Dataset entries:

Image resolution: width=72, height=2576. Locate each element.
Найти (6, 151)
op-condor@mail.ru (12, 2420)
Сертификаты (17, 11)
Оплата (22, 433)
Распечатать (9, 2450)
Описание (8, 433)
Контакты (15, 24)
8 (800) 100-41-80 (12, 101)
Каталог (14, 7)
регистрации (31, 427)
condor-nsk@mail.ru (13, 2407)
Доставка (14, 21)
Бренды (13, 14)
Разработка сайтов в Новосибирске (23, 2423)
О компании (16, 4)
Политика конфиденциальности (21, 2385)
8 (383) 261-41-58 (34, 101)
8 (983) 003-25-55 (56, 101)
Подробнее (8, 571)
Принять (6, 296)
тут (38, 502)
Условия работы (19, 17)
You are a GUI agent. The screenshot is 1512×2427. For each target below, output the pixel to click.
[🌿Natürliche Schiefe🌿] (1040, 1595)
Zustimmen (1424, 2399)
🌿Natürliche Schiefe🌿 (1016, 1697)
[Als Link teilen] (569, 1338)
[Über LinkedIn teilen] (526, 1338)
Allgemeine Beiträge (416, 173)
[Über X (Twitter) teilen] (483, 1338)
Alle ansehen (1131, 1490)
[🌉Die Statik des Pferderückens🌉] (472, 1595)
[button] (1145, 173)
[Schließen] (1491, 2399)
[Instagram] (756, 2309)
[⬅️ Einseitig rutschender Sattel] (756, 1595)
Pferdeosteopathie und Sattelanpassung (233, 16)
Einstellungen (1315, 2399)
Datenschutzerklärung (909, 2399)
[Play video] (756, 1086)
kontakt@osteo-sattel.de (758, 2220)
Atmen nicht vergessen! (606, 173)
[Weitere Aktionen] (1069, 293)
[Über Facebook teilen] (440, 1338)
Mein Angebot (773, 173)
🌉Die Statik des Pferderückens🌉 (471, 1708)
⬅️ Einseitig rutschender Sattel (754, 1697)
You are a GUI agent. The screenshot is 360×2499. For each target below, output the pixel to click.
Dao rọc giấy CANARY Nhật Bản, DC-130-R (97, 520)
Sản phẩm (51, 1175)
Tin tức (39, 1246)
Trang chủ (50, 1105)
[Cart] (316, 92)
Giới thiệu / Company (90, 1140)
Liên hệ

### WHAT YOU SHOULD DO
Copy each line of the entries in which the string "agent" is found.

### SOLUTION
You are a GUI agent. The screenshot is 1512×2427. For each target below, output the pixel to click.
You are a GUI agent. The screenshot is 360×2499. For each target below, output the pixel to click.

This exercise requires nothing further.